No clones, but sure.  As long as you aren't a woman pretending to be male and we have a prenup... I'm not selling my guns so you can have half their value in a divorce.


----------



## Kyle1337 (Mar 22, 2008)

Yea, I just looked at the price of an original M1 garand, lets just say, the weddings been postponed.


----------



## Todd (Jul 3, 2006)

submoa said:


> Ahem... 3" barrel?


It's not the size of the barrel, but the ammo inside! :smt033


----------



## JeffWard (Aug 24, 2007)

Mine is very hard to carry concealed... lets just say that.

Sorry.

JW


----------



## kenn (Dec 13, 2007)

submoa said:


> Ahem... 3" barrel?


anim_lol::anim_lol::anim_lol:


----------



## sirsnaps (Apr 24, 2008)

submoa said:


> Ahem... 3" barrel?


HAHAHAHA So I wasn't the only one to notice that comment!!!

Not to worry about posting of links...I am proud to show how well my Lady handles a handgun!!!!

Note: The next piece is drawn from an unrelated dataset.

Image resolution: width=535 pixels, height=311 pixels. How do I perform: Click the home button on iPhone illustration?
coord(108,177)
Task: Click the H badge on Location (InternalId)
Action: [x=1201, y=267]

I will see what I can do about talking her into joining and posting some.


----------



## submoa (Dec 16, 2007)

Todd said:


> It's not the size of the barrel, but the ammo inside! :smt033


Heavy, slow rounds beats fast and light any day!


----------



## NCstarter (Apr 14, 2008)

Todd said:


> It's not the size of the barrel, but the ammo inside! :smt033


reminds me of a saying i once heard

"it's not the size of the boat but the motion in the ocean"
-well i've never seen a rowboat make it to England
:mrgreen:


----------



## SuckLead (Jul 4, 2006)

Kyle1337 said:


> Yea, I just looked at the price of an original M1 garand, lets just say, the weddings been postponed.


Yeah, that seems to be the general thought, although one guy did say, "Well, it's still cheaper than an engagement ring!"


----------



## Kyle1337 (Mar 22, 2008)

Yea and when other ladies ask your diamond size you can just say 30.06...


----------



## JeffWard (Aug 24, 2007)

An engagement ring is cheaper than a divorce...

An original M1 is cheaper than an engagement ring...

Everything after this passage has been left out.